Doğrudur. Bakanlığın görevi tüm ilk ve orta öğretim kurumlarında öğrencilere "din kültürü ve ahlak" dersi verilmesini sağlamaktır. Bir başka deyişle "Din şöyle bir kavram ve kurumdur. Dünyada şu kadar din vardır. Bunlardan büyük olanların -örneğin Müslümanlığın, Hıristiyanlığın, Museviliğin ve Budizmin- temel öğretileri şunlardır. Peygamberler şunlardır. İnsanlara şu inancı aşılamaya çalışmışlardır. Ahlak ise şu amaçlara dönük bir değerler sistemidir. İnsanlar arasında şu tür ortak ahlaki değerler olduğu gibi şu tür önemli farklılıklar da vardır" diye özetlenebilecek bilgiler sunulması hem Anayasa hem de Milli Eğitim Temel Yasası emridir.

Peki yapılan nedir?

Yapılan aynen AİHM’ye başvuran vatandaşın dediği gibi "Sünni Müslümanlığı"nı öğretmek, öteki din ve inançları ya yok saymak yahut da gözden düşürmektir.

O nedenle Hüseyin Çelik’in söyledikleri gerçeğe taban tabana zıttır.

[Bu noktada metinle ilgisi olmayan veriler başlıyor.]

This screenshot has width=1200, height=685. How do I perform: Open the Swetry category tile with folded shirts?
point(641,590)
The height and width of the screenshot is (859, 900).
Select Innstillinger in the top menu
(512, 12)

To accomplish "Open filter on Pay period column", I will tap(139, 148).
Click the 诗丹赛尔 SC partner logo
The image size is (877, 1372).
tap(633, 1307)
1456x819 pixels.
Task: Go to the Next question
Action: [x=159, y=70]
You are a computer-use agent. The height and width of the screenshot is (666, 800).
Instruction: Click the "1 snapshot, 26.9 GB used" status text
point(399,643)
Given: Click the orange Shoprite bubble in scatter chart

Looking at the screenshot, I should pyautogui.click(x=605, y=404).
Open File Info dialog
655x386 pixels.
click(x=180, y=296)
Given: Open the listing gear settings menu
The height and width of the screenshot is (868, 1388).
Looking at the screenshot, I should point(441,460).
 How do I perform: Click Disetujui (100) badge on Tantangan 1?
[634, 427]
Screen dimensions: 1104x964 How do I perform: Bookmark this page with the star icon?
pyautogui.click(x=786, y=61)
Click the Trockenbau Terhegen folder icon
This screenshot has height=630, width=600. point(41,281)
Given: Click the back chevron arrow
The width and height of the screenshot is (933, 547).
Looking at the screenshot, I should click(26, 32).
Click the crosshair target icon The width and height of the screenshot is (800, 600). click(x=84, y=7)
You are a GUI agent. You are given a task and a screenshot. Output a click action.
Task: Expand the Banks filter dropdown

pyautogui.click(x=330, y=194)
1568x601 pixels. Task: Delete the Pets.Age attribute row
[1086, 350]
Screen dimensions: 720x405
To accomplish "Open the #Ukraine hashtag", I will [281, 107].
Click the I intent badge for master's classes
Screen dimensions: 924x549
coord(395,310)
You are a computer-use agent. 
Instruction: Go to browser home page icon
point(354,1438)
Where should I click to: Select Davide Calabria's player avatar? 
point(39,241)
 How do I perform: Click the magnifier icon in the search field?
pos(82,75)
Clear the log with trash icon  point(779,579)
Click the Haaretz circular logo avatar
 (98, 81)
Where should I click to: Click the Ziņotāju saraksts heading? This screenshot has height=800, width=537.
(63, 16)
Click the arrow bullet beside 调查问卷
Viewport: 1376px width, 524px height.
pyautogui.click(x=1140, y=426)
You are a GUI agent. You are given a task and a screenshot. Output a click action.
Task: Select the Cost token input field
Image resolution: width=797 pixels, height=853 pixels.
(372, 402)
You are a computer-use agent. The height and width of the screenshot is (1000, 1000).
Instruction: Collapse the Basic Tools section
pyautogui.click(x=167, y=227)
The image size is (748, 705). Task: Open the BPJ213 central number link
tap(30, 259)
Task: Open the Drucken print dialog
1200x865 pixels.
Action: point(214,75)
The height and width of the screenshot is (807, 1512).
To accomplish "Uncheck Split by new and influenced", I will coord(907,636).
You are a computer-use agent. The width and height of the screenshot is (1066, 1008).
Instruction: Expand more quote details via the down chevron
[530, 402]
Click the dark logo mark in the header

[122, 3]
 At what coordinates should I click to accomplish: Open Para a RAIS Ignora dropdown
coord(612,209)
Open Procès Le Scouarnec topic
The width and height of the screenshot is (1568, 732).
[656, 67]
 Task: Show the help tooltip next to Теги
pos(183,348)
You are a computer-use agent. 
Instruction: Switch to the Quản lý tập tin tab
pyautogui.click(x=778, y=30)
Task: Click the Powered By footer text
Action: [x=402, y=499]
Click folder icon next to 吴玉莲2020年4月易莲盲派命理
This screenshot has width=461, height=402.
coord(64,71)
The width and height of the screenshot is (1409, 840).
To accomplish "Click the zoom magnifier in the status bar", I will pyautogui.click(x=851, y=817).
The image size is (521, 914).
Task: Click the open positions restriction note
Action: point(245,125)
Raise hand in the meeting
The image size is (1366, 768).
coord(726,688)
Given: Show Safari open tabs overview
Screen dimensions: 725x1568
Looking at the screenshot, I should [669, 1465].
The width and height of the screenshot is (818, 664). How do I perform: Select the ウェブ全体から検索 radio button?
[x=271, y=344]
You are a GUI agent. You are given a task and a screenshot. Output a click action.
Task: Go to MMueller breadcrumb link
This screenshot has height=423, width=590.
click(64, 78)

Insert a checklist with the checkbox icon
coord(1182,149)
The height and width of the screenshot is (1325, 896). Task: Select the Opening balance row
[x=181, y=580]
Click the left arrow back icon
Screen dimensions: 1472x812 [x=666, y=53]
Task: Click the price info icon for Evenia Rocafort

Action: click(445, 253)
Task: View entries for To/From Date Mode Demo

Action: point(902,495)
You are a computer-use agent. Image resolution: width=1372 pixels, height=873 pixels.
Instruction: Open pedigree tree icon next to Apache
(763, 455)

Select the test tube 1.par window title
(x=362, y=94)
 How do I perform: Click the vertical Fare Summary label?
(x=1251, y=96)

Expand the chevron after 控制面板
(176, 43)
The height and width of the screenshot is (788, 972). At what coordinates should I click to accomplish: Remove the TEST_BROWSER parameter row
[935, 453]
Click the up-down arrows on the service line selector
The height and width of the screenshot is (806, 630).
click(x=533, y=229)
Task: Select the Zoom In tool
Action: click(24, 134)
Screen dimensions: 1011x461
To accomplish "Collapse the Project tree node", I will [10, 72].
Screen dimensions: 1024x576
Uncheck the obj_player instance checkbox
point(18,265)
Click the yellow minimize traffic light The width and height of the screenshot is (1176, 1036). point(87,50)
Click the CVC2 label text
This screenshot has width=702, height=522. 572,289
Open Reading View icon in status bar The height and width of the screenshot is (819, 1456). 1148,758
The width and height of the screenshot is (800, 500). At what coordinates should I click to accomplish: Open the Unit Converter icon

Nitekim bunun böyle olduğunun kanıtı çok. Örneğin dünkü Hürriyet’te ilköğretim okulundaki öğrencilere okulda namaz kılma öğretilirken gösteren fotoğraf vardı. Bakanlık bürokratlarının "Ben Müslüman değilim diye dilekçe veren bu dersten zaten muaf" tuttuklarına ilişkin sözleri de uygulanan psikolojik baskının açık kanıtıydı.